Collected data
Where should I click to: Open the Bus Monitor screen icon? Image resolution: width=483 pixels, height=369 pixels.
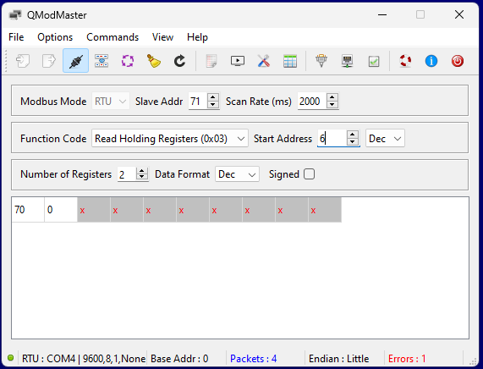[238, 61]
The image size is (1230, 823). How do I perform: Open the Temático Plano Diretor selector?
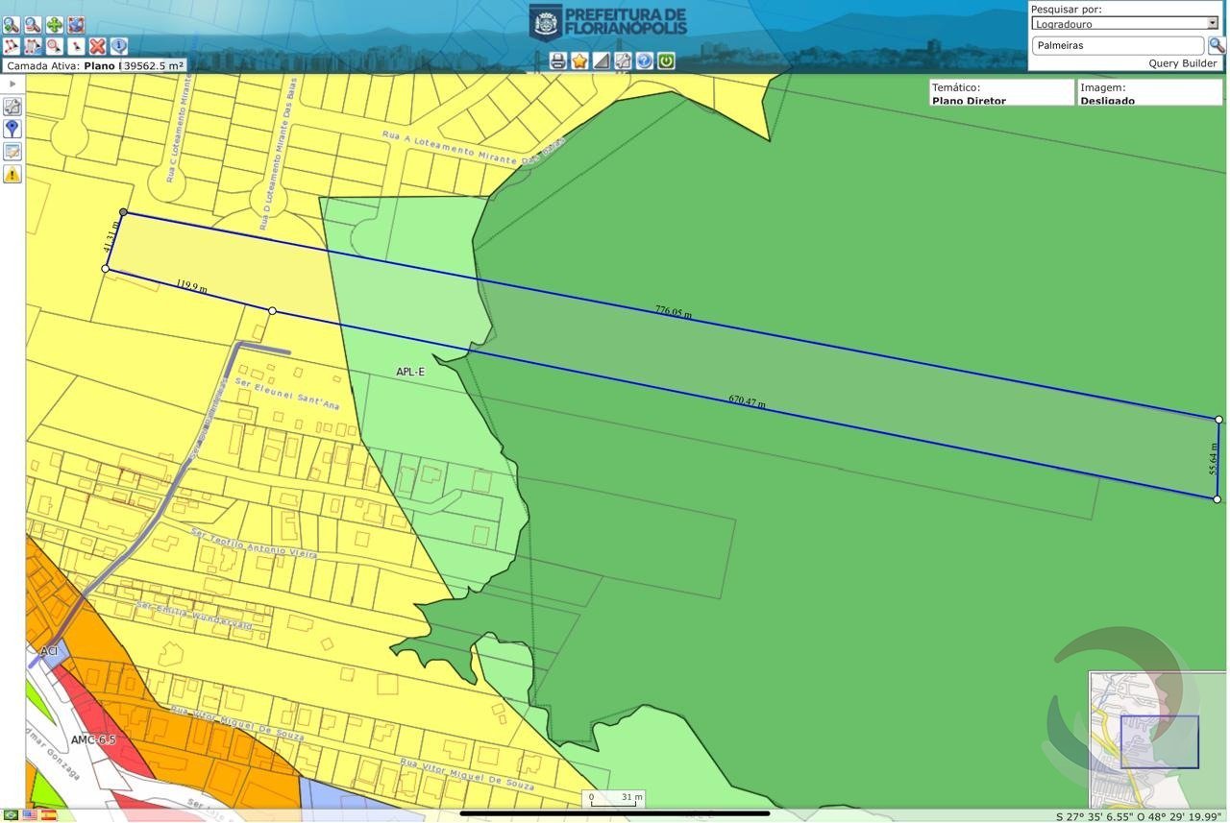(1000, 93)
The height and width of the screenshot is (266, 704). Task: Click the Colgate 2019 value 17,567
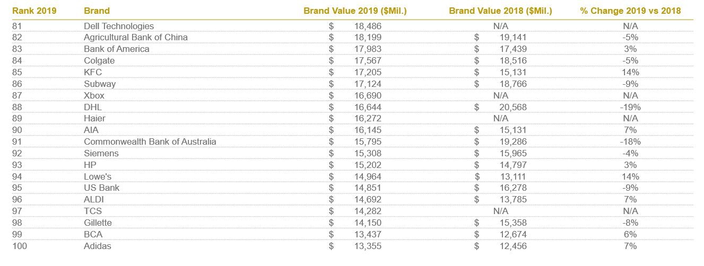(367, 61)
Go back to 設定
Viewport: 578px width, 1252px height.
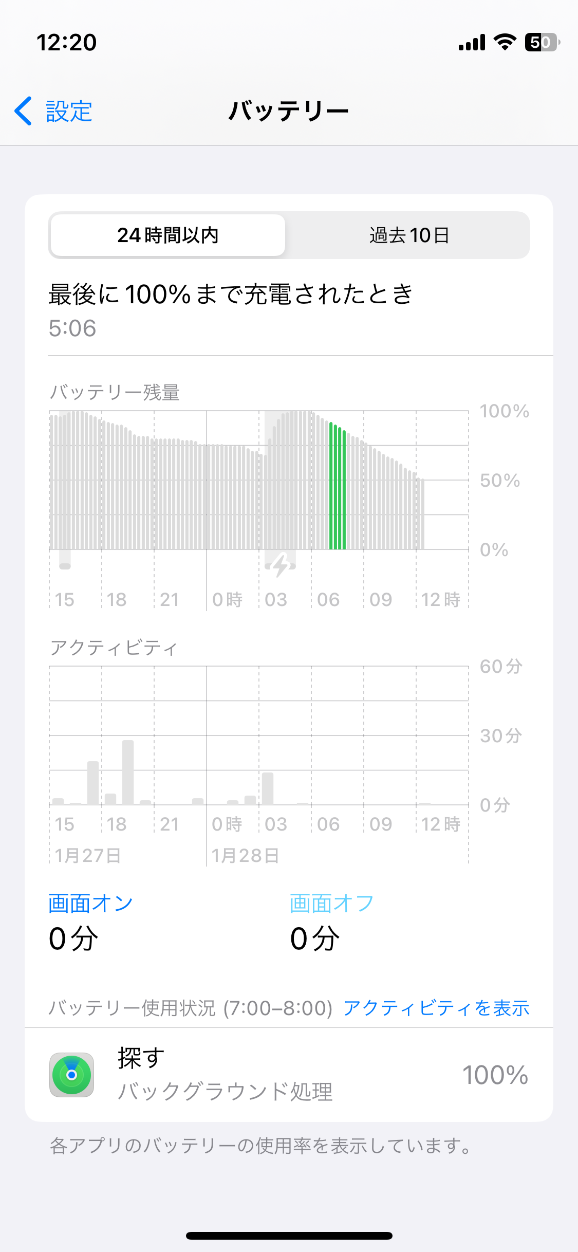tap(69, 111)
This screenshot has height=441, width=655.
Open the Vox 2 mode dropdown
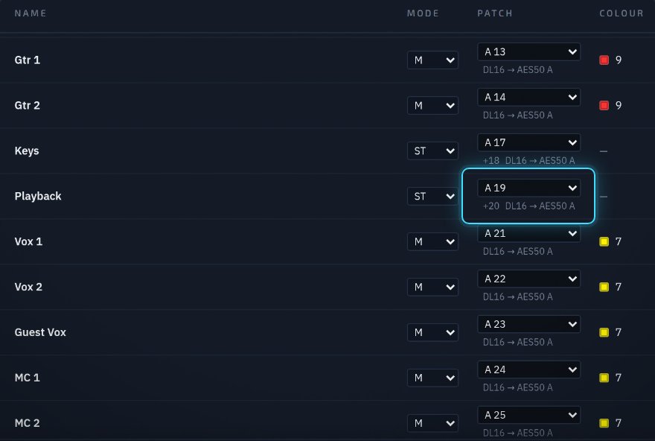coord(432,288)
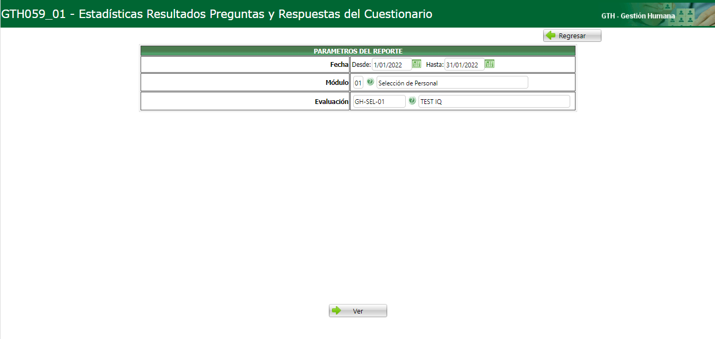
Task: Select the Desde date field showing 1/01/2022
Action: [x=393, y=64]
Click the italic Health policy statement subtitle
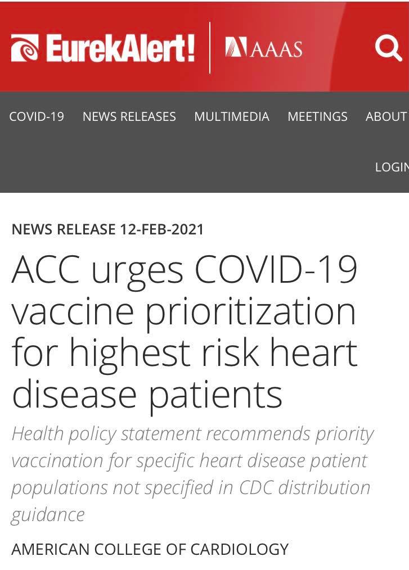This screenshot has width=409, height=570. tap(192, 434)
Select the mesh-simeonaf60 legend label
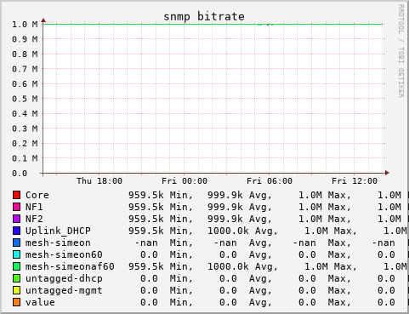The height and width of the screenshot is (314, 409). (70, 266)
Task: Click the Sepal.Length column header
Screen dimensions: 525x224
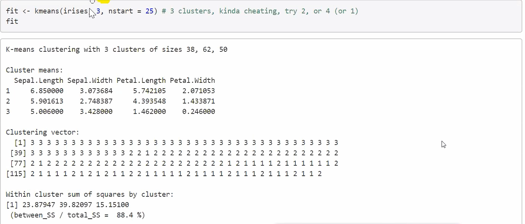Action: point(39,81)
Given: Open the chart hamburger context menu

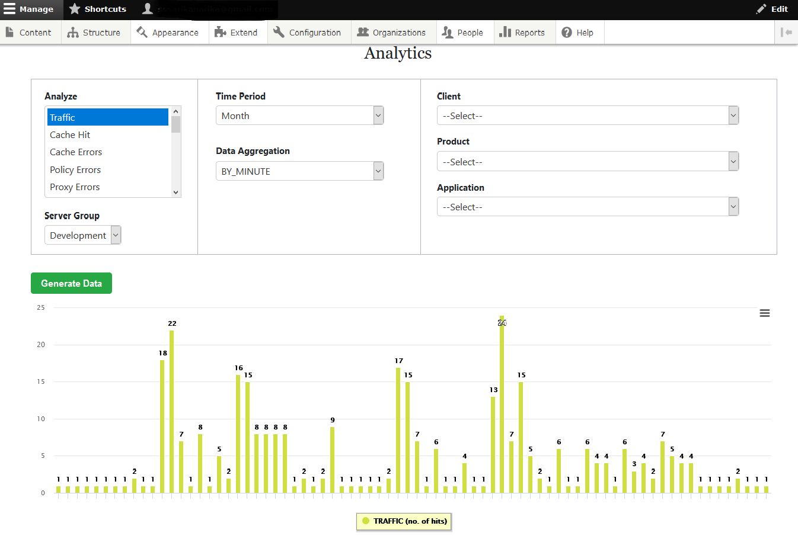Looking at the screenshot, I should coord(764,313).
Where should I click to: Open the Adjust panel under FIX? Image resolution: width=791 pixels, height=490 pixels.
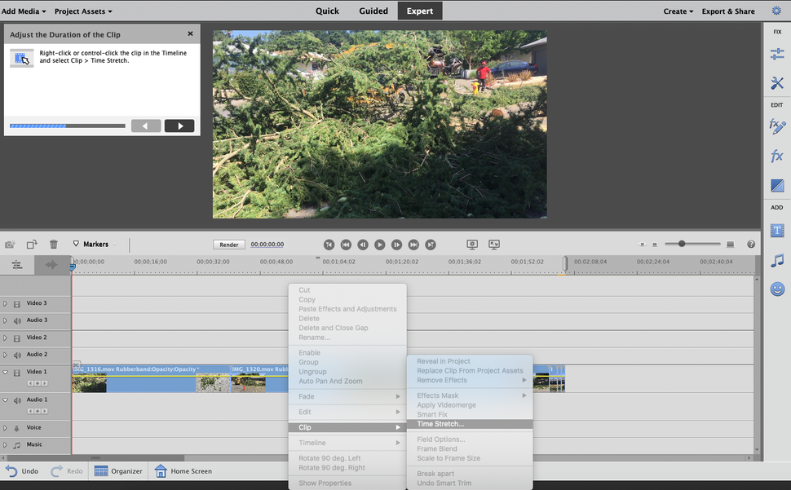[776, 52]
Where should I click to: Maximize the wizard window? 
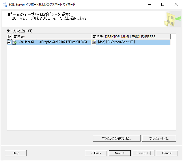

EXERCISE REQUIREMENTS: What is needed is a word-for-word copy of the records above, excluding pictures.

EXERCISE OUTPUT:
Where should I click to: Open the Bus Monitor screen icon? Image resolution: width=483 pixels, height=369 pixels.
[238, 61]
The image size is (1230, 823). How do I perform: Open the Temático Plano Diretor selector?
(1000, 93)
The height and width of the screenshot is (266, 704). Task: Click the Colgate 2019 value 17,567
(367, 61)
Go back to 設定
Viewport: 578px width, 1252px height.
tap(69, 111)
This screenshot has height=441, width=655.
Open the Vox 2 mode dropdown
coord(432,288)
Task: Select the Desde date field showing 1/01/2022
Action: [x=393, y=64]
Click the italic Health policy statement subtitle
This screenshot has width=409, height=570. tap(192, 434)
Select the mesh-simeonaf60 legend label
The height and width of the screenshot is (314, 409). (70, 266)
Task: Click the Sepal.Length column header
Screen dimensions: 525x224
Action: point(39,81)
Given: Open the chart hamburger context menu

Looking at the screenshot, I should coord(764,313).
Where should I click to: Open the Adjust panel under FIX? Image resolution: width=791 pixels, height=490 pixels.
[776, 52]
Where should I click to: Maximize the wizard window? 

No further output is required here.